Васек, слушая меня, с таинственной улыбкой на устах помешивал фасоль в пузатой кастрюле, отражающей, как в кривом зеркале, мое раздутое грушевидное лицо.
— А кстати… — проговорил он сладким голосом. — Поскольку сегодня после завтрака ты так по-английски, ни с кем не попрощавшись, уехал, могу я считать, что путь открыт?
На мгновение я потерял дар речи. Щекин улыбался мне с видом скромника, а я, с трудом переводя стрелки с путаного механизма убийств на прозвучавшую реплику, недоумевал, что означают его слова «путь открыт».
— Я имею в виду Светлану, — словно услышал мои мысли Васек. — Ты ее не слишком радостно принял, а потом и вовсе бросил. Как хочешь, но я намерен добиваться ее благосклонности.
Поистине фраза была достойна викторианского романа, где простое половое влечение подается под соусом душевных метаний. Я так и сказал Ваську, присовокупив, что сам лично совершенно ни на что не претендую, посему желаю ему на означенном пути успеха.

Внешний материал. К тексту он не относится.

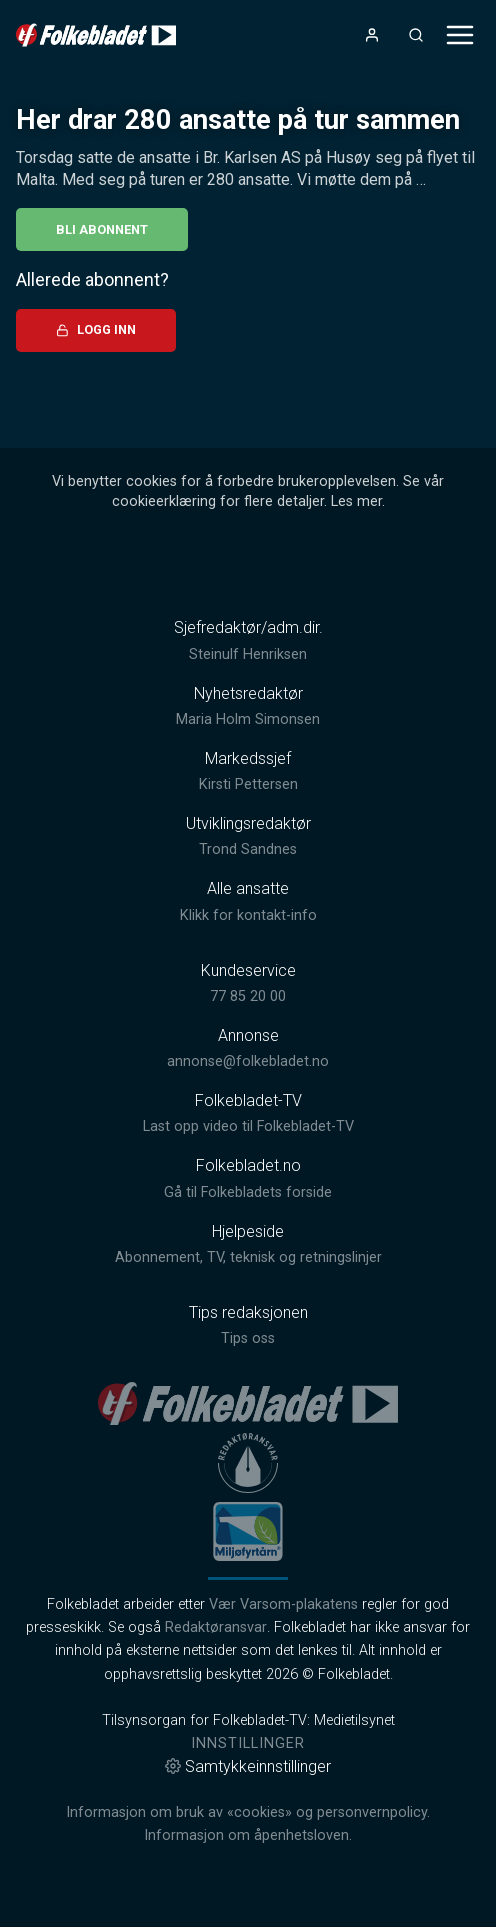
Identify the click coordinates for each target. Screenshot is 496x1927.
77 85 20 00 (248, 996)
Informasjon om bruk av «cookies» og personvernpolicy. (248, 1812)
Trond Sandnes (248, 849)
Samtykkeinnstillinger (248, 1766)
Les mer (356, 501)
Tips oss (248, 1338)
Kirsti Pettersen (248, 784)
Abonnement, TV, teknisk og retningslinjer (248, 1257)
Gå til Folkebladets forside (248, 1192)
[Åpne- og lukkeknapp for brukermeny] (372, 35)
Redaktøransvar (216, 1627)
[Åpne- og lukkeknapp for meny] (460, 35)
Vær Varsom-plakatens (283, 1604)
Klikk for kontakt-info (248, 915)
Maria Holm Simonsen (248, 719)
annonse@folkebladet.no (248, 1061)
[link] (96, 35)
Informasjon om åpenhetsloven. (248, 1835)
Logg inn (96, 329)
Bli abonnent (102, 229)
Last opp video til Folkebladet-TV (248, 1126)
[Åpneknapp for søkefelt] (416, 35)
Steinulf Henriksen (248, 654)
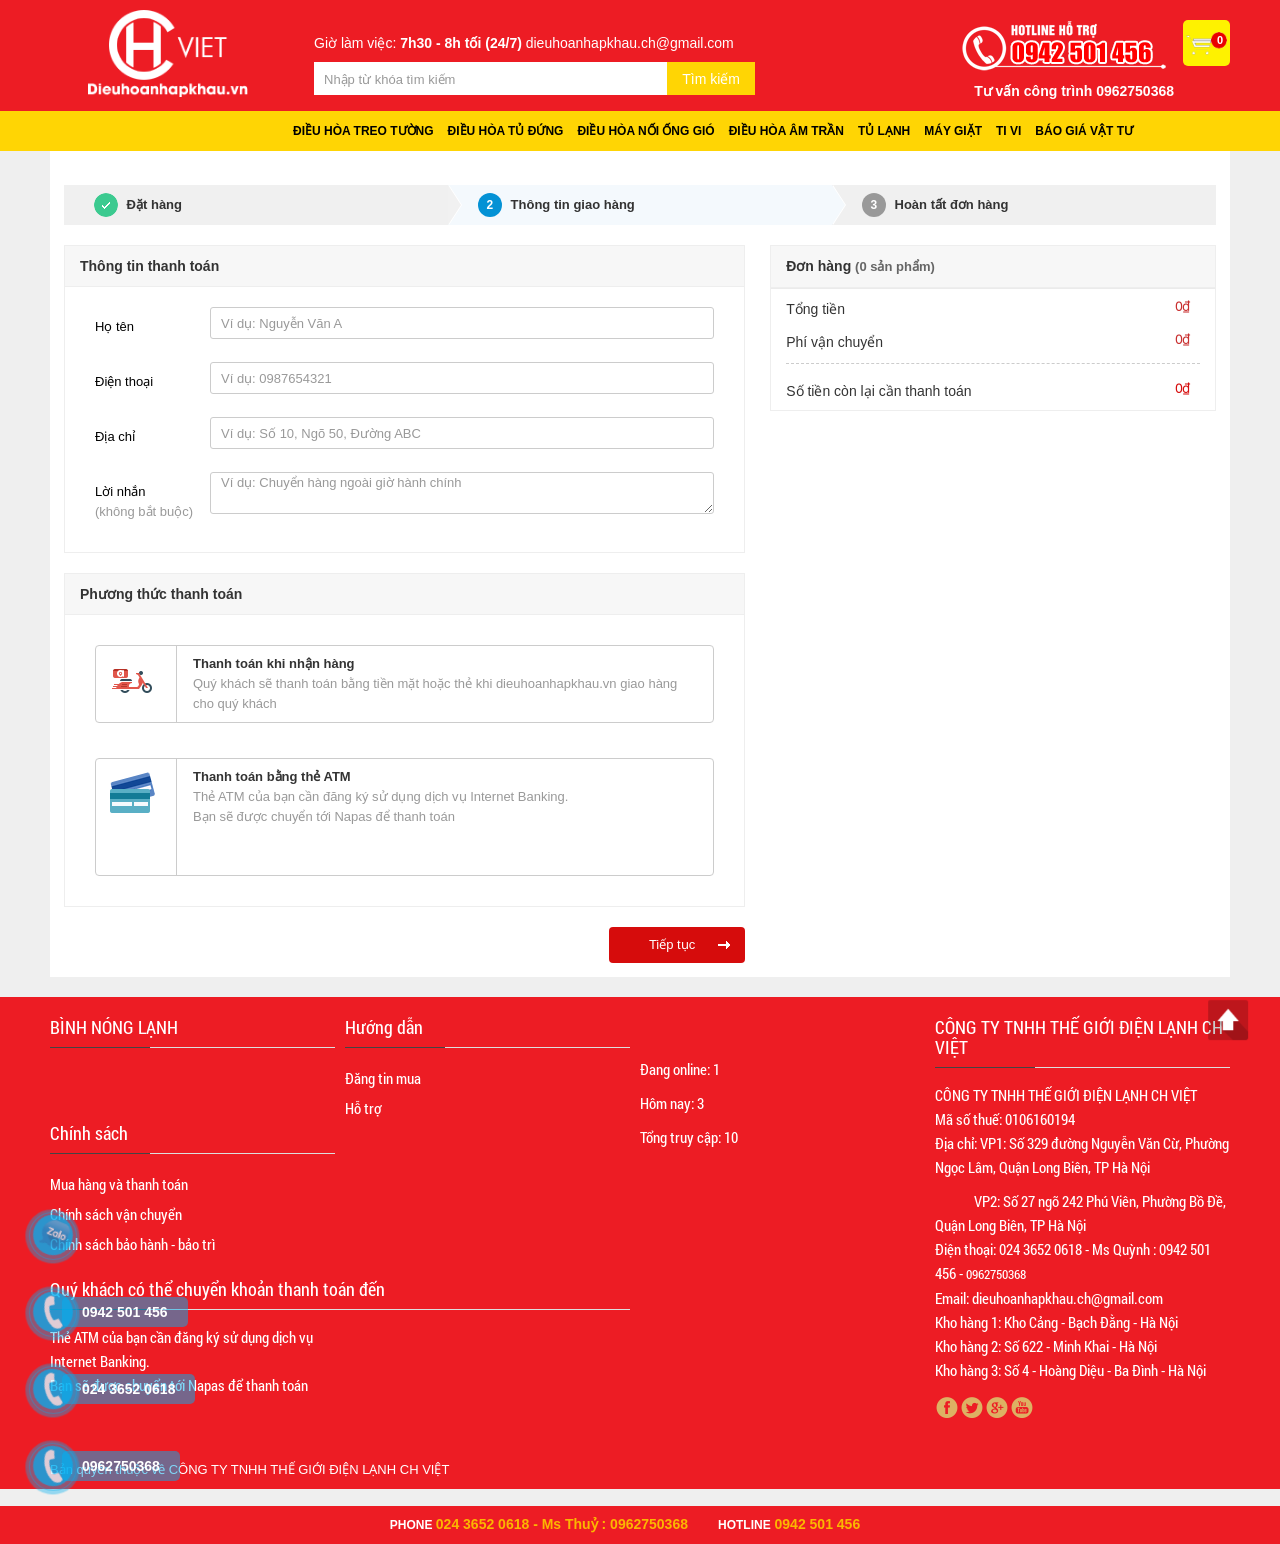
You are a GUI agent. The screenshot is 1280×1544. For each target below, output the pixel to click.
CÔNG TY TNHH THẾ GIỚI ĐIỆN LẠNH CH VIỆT (309, 1469)
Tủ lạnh (884, 131)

Я был раздражен: мою стройную аналитическую мысль прервали пошлые разговоры о Свете и ее благосклонности!
— Однако советую быть с ней поосторожнее, — вылил я порцию яда в душу бедного романтика. — Твоя дивная пассия вполне может оказаться убийцей-маньяком. Появилась в доме ни свет ни заря, сразу после покушения, словно бы ей не терпелось узнать, в какое конкретно место у Заки пуля попала.
— Чушь, — сквозь зубы процедил Васек и снял кастрюлю с огня. На меня Щекин не смотрел.
— А ты спроси у нее, где она была в июне, — настойчиво и без сантиментов гнул я свою линию.
— Нечего спрашивать, Света мне как раз про июнь рассказывала, — немедленно отозвался Васек. — У нее была очень тяжелая сессия: пять экзаменов, сумасшедшие преподаватели, которые предвзято относятся к молодым длинноногим студенткам. Сообщила, что за три недели похудела на пять килограммов.
Наивный чукотский юноша преподнес мне голову Иоанна на золотом блюде, как танцующая Саломея.
— Значит, все дело в сессии, — вздохнул я. — Вот почему она не убила Лиманского в июне.